-- start Data --

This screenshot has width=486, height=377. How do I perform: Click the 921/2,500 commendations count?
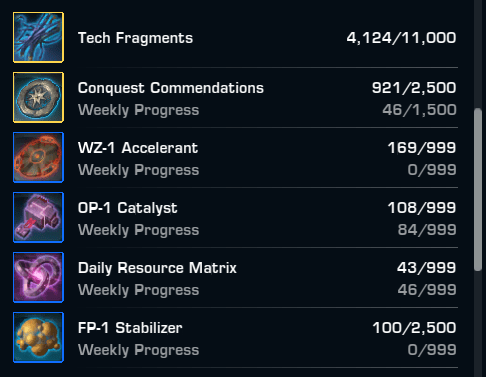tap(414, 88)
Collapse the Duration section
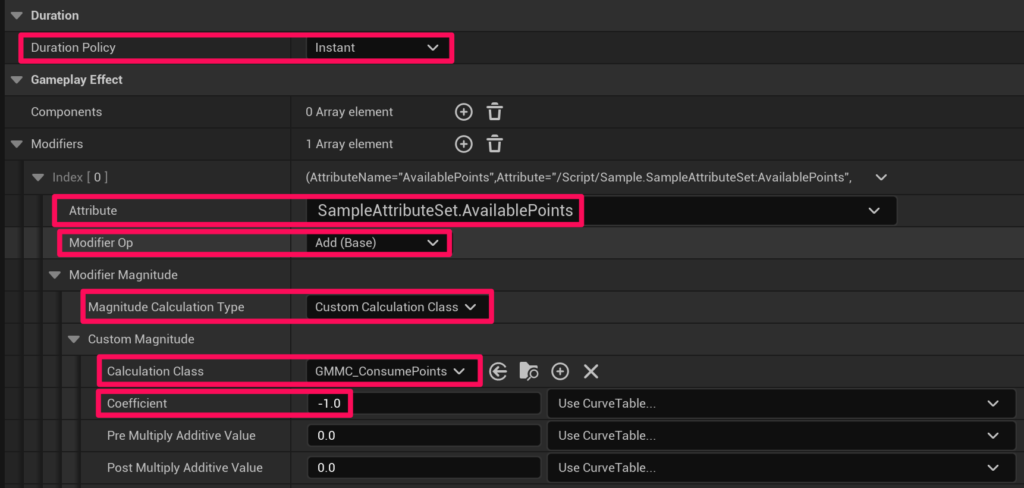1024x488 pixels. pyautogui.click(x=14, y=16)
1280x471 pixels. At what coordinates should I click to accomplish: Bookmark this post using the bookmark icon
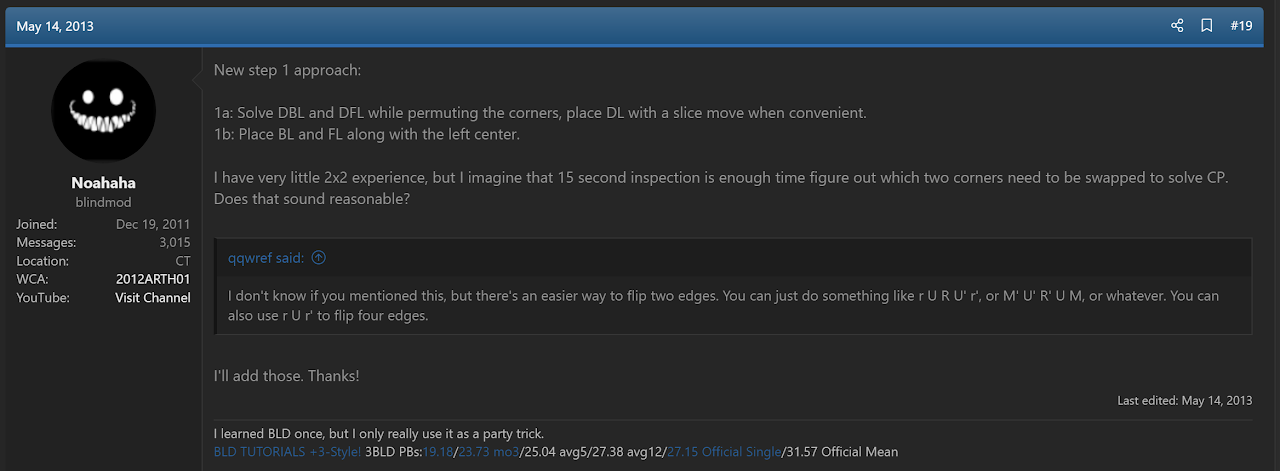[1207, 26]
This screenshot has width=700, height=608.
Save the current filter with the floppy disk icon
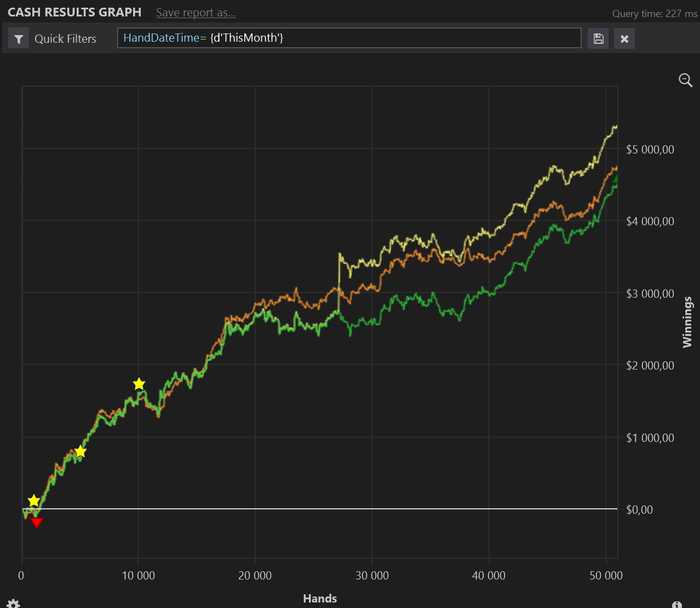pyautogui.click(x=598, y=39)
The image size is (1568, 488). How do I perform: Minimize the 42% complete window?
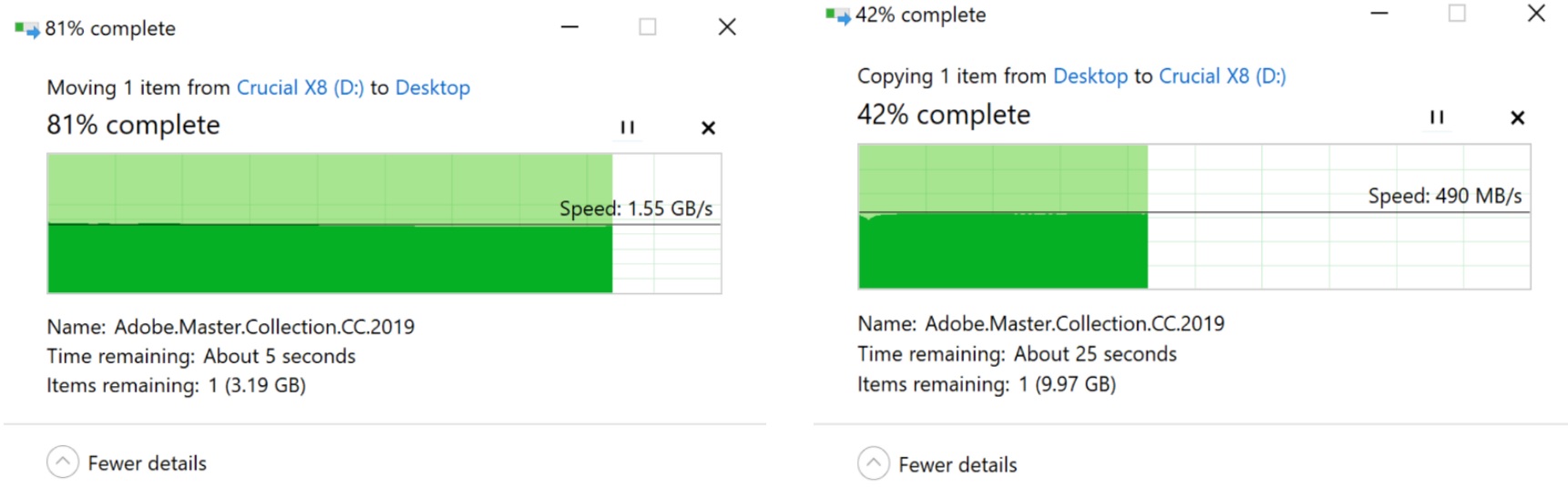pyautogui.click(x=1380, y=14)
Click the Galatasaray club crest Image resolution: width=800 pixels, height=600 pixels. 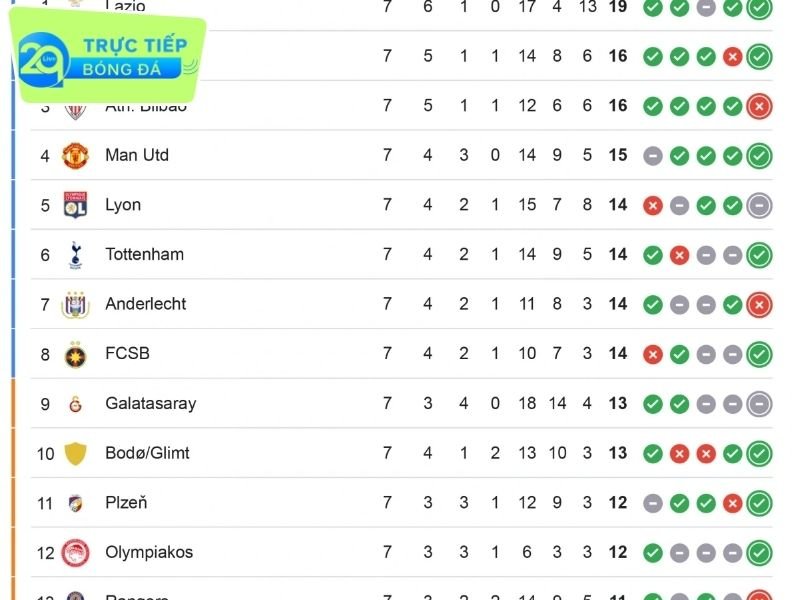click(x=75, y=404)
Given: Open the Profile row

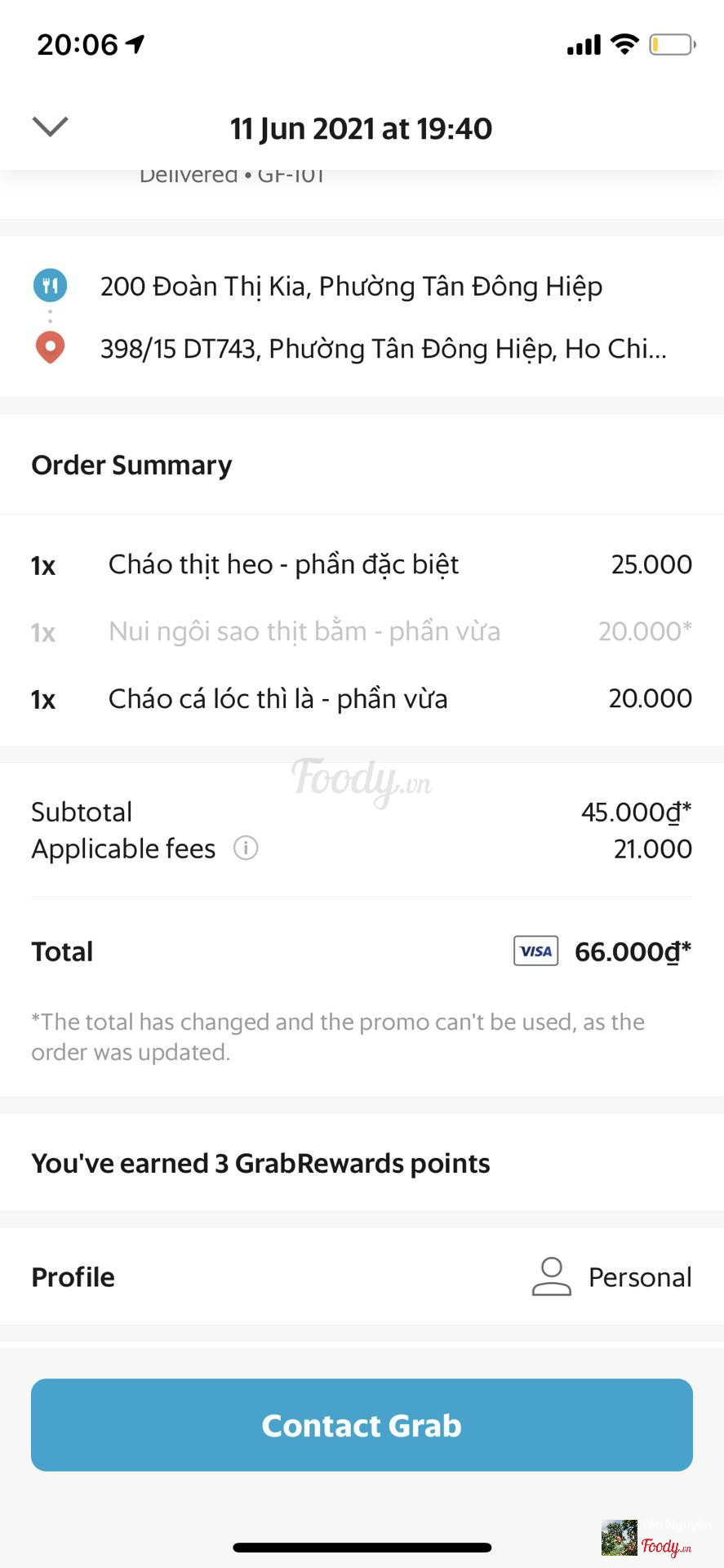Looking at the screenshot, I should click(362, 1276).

-- end Data --
-- start Data --

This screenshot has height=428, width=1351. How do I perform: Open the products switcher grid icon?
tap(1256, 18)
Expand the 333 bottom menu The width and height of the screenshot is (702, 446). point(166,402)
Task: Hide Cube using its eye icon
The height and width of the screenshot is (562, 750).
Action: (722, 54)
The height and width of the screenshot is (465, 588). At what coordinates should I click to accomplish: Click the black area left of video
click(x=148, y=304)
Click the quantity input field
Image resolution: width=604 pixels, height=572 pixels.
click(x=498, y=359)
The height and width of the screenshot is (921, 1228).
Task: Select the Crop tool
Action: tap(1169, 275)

-- end Data --

Do this
Gather every line of the data above that contains the word "perform".

Full answer
This screenshot has width=486, height=377. How do I perform: Click the 921/2,500 commendations count?
The image size is (1568, 488). How do I perform: Minimize the 42% complete window?
This screenshot has height=428, width=1351. How do I perform: Open the products switcher grid icon?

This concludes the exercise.